Why connection strategy matters
An agent job is only as reliable as its app connections. If the required app is missing or expired, validation and deployment stall until the connection issue is dealt with.
The safest public claim boundary here is not a generic guide to every auth method on the internet. It is the actual product flow: auth gaps, current connect actions, verified connection status, and reconnect handling when a connection expires.
Connection steps
1. Let the plan tell you what is missing
Start with the workflow, not the integrations page. If the builder needs an app before validation or deploy can proceed, it will surface that as an auth gap.
That keeps connection work tied to the actual workflow instead of connecting tools you may not use.
2. Use the current in-product connection flow
Connect apps from the builder or from the integrations screen. The current product flow is designed to confirm whether the connection actually completed before you treat the app as ready.

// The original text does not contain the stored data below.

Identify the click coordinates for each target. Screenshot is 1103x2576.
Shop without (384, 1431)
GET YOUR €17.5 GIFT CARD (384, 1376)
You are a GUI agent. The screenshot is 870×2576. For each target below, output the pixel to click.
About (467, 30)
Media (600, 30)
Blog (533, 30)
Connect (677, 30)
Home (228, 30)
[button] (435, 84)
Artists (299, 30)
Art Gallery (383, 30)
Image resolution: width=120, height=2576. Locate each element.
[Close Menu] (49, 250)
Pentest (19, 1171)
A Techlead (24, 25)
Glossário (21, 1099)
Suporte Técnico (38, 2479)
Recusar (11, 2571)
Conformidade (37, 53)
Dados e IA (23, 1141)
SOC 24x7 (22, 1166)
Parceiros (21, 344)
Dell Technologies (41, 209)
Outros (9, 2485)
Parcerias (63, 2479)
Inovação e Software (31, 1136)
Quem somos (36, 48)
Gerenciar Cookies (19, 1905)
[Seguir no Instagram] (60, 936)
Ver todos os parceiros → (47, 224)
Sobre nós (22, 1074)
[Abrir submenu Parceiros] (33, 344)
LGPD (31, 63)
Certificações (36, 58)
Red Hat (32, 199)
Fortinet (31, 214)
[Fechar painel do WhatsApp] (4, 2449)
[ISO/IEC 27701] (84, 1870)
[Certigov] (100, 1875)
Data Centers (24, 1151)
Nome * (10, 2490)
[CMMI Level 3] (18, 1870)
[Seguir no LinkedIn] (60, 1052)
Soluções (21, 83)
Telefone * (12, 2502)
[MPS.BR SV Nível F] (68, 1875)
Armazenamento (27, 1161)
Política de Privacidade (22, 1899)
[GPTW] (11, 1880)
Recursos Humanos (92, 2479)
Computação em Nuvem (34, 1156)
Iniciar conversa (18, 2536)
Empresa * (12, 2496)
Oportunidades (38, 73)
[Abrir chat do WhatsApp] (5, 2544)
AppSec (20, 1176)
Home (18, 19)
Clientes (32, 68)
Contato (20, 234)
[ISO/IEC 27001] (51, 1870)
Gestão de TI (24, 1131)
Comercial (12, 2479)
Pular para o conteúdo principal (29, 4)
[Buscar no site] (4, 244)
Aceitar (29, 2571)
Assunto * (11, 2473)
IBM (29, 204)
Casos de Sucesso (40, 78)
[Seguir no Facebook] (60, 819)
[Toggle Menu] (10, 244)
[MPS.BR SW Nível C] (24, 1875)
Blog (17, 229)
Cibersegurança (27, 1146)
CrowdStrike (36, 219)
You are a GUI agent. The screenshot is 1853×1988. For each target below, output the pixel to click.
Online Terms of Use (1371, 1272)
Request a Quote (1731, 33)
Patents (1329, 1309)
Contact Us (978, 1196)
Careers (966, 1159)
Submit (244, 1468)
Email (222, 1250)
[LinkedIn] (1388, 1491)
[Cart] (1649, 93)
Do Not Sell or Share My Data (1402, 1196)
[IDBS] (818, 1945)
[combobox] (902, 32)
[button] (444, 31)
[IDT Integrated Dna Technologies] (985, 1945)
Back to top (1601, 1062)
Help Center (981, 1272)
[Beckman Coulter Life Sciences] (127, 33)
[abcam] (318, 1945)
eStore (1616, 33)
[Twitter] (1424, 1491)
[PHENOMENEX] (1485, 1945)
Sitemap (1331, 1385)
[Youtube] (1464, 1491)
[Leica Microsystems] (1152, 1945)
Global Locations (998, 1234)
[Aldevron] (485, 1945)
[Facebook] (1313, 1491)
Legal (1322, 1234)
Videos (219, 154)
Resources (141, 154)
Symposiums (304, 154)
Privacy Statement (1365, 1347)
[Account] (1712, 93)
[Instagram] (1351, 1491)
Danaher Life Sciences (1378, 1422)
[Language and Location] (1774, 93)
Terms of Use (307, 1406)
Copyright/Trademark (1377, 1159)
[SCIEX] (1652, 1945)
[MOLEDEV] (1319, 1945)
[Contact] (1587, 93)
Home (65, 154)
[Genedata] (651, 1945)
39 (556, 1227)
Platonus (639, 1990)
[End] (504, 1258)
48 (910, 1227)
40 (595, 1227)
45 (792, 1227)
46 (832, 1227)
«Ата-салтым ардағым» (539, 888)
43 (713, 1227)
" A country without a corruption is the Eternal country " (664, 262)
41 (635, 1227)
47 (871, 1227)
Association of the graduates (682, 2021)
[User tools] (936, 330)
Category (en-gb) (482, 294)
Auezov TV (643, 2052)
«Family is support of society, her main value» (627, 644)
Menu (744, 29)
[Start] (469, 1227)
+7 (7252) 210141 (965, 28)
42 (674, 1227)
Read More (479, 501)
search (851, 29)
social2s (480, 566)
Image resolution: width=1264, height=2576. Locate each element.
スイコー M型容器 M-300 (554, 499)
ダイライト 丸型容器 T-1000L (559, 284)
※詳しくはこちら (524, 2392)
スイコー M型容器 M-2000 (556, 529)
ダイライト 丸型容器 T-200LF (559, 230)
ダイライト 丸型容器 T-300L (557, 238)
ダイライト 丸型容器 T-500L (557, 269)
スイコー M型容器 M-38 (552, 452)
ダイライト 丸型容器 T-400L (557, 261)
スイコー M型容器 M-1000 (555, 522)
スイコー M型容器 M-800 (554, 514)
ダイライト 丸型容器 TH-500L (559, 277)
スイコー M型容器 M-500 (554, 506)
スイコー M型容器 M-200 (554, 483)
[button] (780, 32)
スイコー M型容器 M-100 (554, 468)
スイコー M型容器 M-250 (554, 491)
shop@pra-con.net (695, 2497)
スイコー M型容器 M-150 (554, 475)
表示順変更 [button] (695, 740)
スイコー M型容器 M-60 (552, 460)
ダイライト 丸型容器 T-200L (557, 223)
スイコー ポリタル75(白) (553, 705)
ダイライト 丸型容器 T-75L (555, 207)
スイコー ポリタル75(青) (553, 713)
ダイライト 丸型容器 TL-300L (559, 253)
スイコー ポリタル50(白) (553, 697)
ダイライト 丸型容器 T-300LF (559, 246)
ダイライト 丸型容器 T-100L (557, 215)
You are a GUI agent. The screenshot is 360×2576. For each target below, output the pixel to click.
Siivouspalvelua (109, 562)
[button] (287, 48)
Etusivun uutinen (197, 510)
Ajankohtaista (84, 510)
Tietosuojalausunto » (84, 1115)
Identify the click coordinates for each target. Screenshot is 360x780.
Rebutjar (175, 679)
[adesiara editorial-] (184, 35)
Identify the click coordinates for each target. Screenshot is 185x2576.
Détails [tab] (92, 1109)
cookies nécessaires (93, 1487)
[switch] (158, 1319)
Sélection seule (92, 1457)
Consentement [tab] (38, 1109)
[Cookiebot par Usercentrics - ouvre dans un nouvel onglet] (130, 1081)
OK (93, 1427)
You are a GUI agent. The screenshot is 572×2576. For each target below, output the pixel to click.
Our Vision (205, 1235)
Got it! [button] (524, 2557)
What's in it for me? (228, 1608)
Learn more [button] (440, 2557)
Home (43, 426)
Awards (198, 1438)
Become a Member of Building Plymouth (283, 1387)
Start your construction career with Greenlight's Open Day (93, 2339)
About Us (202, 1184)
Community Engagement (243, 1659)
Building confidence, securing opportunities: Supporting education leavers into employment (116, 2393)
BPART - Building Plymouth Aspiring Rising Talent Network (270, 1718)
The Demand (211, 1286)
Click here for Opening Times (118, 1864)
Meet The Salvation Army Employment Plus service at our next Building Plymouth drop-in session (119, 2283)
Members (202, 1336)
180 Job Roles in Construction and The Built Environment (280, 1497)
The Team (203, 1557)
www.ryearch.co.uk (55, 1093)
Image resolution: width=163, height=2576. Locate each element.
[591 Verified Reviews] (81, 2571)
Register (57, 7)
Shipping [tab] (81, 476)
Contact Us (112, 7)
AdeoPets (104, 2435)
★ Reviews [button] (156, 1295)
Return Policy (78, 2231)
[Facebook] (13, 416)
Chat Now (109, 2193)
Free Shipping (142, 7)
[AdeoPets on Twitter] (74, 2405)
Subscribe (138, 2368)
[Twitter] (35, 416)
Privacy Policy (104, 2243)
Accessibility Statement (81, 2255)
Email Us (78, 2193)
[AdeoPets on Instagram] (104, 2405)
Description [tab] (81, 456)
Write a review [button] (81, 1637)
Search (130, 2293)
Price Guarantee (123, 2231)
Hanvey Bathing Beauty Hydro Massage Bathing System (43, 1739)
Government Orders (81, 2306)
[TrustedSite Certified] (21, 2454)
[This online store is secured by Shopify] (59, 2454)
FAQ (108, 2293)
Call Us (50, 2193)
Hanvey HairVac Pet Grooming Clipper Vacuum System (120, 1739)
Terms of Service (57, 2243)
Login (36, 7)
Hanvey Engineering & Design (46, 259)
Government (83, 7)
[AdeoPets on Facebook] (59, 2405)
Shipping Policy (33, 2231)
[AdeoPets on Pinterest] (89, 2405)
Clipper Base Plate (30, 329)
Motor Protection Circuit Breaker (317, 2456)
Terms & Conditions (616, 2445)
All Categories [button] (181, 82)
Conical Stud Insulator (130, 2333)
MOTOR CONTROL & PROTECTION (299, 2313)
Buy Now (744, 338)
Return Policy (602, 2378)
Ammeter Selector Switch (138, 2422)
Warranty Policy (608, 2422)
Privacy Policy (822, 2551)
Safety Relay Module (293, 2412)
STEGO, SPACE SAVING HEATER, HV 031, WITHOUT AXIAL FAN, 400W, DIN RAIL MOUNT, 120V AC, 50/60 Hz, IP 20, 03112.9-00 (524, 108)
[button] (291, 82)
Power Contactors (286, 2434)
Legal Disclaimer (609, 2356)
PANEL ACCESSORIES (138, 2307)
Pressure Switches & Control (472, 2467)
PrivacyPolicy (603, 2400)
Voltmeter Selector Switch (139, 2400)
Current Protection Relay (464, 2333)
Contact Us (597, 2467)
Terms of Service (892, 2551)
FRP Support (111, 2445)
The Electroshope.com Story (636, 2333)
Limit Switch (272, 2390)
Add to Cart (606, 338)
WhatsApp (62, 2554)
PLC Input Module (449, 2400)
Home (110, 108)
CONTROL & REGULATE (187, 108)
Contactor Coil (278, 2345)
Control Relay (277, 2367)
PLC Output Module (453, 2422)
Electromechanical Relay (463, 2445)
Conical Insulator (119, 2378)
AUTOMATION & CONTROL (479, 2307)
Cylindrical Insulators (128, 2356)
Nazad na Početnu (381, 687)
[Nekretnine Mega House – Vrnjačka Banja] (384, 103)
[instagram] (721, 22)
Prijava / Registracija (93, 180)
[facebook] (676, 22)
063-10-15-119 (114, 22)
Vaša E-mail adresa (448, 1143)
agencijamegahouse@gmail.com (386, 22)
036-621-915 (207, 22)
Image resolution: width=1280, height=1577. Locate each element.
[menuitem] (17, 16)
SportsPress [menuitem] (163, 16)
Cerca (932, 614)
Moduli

3. Verify the app is ready before deploy
After the popup or connection flow finishes, make sure the app is actually connected. Do not move on just because the auth window opened.
4. Reconnect when an app needs attention again
If an app later needs reconnect work, treat that as an operational issue instead of pushing ahead. The safe public claim is simply that app connections can need attention again, and you should confirm the app is ready before you rely on the agent.
5. Keep the connected-app list aligned with the job
Once the agent is live, the connected apps shown on the agent should still match what the plan needs. If an app is no longer used, remove that dependency from the plan instead of letting the connection sprawl.
Connection surfaces
| Surface | Use it for | What it tells you |
|---|---|---|
| Builder auth gaps | See which apps block validation or deploy | Shows exactly what the current agent job still needs |
| Connect actions | Open the current connection flow for that app | Helps you connect and verify instead of guessing |
| Integrations screen | Review current connected and disconnected apps | Gives you one place to reconnect or confirm status |
| Connection status and reconnect prompts | Act when a live connection needs attention again | Tells you an app needs attention before you rely on it again |
Best practices
- Start from the workflow. Connect only the apps the current plan actually needs.
- Use the current in-product flow. Let the app open and verify the connection instead of treating auth as a manual side task.
- Verify after connecting. A popup opening is not the same thing as a completed connection.
- Reconnect when an app needs attention.Confirm the app is ready again before you rely on the agent.
- Keep claims precise. Stay with the connection and reconnect flow the product currently proves.
Frequently asked questions
How do I know what apps I need to connect?
The builder shows auth gaps when an agent job needs a connection before validation or launch can continue. Start there instead of guessing.
Where can I connect apps?
Use the connect actions inside the builder when a plan has auth gaps, or connect apps directly from the integrations screen in the app.
What happens if a connection expires or breaks?
Treat it as reconnect work inside the product. The safe public claim is that an app can need attention again after the first connection, and you should confirm the app is ready before relying on the agent.
Can one agent use more than one connected app?
Yes. The plan can include multiple connected apps when the workflow needs them, but each app should be connected and verified before deployment.